Element lookup records:
** start **
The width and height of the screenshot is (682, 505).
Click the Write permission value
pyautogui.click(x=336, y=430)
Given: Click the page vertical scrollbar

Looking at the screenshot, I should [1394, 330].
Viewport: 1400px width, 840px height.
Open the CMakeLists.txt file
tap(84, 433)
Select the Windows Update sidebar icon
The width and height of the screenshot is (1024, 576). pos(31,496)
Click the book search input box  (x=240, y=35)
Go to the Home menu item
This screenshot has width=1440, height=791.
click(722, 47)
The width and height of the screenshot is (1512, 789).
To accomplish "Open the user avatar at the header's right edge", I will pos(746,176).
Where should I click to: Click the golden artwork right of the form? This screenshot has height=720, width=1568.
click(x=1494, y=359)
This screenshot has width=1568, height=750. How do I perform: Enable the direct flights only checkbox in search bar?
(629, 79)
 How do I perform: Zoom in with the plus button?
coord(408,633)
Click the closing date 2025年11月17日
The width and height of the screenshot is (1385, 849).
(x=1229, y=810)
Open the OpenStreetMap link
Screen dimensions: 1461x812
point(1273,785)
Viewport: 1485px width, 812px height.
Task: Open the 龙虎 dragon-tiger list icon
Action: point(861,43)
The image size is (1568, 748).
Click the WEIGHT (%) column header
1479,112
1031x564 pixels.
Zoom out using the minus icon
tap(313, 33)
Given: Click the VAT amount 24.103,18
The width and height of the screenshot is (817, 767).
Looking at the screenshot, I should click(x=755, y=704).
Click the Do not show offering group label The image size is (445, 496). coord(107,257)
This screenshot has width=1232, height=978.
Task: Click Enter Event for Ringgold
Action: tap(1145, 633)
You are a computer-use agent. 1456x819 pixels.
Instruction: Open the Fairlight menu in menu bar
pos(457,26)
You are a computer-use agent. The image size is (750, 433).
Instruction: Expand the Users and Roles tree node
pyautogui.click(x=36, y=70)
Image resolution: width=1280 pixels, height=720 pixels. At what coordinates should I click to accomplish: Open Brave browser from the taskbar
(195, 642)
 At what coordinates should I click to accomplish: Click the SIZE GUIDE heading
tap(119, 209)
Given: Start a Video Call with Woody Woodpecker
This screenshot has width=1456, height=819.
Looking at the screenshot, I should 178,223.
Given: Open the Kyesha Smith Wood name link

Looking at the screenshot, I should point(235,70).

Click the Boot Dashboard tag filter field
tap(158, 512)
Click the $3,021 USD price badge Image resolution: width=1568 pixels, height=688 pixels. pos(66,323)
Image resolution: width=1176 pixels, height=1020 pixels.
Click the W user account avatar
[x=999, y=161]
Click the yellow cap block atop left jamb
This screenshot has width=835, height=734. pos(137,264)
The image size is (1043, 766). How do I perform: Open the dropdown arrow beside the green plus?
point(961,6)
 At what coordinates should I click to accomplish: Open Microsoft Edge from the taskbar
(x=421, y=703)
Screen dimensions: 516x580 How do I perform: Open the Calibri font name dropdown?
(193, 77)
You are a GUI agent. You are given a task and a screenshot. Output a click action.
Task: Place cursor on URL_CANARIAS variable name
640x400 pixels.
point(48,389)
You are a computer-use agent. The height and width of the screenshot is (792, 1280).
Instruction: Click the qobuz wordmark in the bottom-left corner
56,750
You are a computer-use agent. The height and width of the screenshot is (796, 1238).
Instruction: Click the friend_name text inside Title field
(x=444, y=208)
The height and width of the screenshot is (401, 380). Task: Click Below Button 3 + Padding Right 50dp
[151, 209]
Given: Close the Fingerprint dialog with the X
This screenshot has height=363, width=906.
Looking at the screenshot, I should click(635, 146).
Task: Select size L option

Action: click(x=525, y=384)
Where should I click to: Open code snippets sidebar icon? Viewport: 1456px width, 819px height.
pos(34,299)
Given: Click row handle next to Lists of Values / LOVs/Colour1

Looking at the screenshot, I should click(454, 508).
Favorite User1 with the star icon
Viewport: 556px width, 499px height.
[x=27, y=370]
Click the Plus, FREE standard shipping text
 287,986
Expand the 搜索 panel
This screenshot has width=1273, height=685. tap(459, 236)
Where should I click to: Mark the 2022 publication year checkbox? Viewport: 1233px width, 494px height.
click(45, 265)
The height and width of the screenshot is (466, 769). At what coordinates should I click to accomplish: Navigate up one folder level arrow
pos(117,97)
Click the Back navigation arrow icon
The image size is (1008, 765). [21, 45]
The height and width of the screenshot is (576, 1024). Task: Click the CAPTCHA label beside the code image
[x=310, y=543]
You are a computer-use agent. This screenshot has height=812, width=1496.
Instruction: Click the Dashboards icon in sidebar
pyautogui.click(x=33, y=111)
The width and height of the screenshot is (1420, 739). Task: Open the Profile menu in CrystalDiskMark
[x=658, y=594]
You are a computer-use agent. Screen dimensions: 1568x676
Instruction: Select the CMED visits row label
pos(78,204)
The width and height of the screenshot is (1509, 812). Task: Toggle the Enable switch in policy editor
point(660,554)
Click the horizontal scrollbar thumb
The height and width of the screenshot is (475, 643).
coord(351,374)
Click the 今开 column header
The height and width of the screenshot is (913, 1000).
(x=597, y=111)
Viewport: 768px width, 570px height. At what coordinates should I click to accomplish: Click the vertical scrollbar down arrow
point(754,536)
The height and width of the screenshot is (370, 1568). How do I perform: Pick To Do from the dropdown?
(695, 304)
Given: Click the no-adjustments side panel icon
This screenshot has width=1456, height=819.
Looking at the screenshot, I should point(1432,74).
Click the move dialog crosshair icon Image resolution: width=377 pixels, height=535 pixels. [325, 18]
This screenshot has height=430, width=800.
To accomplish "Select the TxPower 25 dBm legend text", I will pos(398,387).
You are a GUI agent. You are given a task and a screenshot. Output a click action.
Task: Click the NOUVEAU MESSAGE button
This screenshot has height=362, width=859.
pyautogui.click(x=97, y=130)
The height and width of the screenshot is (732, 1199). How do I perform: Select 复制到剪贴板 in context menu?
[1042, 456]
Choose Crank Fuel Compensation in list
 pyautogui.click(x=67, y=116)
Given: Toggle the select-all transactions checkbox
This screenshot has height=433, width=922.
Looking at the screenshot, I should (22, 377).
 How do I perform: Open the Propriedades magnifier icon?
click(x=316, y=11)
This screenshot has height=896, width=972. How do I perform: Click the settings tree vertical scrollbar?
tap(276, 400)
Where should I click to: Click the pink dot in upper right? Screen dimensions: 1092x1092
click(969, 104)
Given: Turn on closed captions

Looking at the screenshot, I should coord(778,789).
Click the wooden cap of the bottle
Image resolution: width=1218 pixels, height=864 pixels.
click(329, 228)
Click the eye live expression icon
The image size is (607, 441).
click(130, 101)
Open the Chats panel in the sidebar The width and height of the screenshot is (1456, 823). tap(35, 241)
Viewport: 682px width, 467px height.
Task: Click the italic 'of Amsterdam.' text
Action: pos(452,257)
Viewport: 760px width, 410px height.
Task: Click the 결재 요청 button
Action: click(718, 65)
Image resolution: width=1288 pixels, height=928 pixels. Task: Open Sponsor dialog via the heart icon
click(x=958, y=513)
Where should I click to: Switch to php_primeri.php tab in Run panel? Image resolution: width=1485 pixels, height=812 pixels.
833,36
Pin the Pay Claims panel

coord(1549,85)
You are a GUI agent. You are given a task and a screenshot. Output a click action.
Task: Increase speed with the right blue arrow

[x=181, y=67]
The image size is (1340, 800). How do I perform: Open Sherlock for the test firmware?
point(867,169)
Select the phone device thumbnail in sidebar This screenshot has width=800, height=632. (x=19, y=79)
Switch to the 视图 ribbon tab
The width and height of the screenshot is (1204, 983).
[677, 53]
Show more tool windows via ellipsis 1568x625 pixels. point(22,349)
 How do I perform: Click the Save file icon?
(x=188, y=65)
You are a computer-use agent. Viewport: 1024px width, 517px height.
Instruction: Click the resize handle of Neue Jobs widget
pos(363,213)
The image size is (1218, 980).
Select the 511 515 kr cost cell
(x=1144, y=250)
** end **
Starting at the beginning of the records and going on through the line that contains "Looking at the screenshot, I should click(x=755, y=704).", change "column header" to "column heading". Write out those lines again with everything else left as it is.

The width and height of the screenshot is (682, 505).
Click the Write permission value
pyautogui.click(x=336, y=430)
Given: Click the page vertical scrollbar

Looking at the screenshot, I should [1394, 330].
Viewport: 1400px width, 840px height.
Open the CMakeLists.txt file
tap(84, 433)
Select the Windows Update sidebar icon
The width and height of the screenshot is (1024, 576). pos(31,496)
Click the book search input box  (x=240, y=35)
Go to the Home menu item
This screenshot has width=1440, height=791.
click(722, 47)
The width and height of the screenshot is (1512, 789).
To accomplish "Open the user avatar at the header's right edge", I will pos(746,176).
Where should I click to: Click the golden artwork right of the form? This screenshot has height=720, width=1568.
click(x=1494, y=359)
This screenshot has width=1568, height=750. How do I perform: Enable the direct flights only checkbox in search bar?
(629, 79)
 How do I perform: Zoom in with the plus button?
coord(408,633)
Click the closing date 2025年11月17日
The width and height of the screenshot is (1385, 849).
(x=1229, y=810)
Open the OpenStreetMap link
Screen dimensions: 1461x812
point(1273,785)
Viewport: 1485px width, 812px height.
Task: Open the 龙虎 dragon-tiger list icon
Action: point(861,43)
The image size is (1568, 748).
Click the WEIGHT (%) column heading
1479,112
1031x564 pixels.
Zoom out using the minus icon
tap(313, 33)
Given: Click the VAT amount 24.103,18
The width and height of the screenshot is (817, 767).
Looking at the screenshot, I should click(x=755, y=704).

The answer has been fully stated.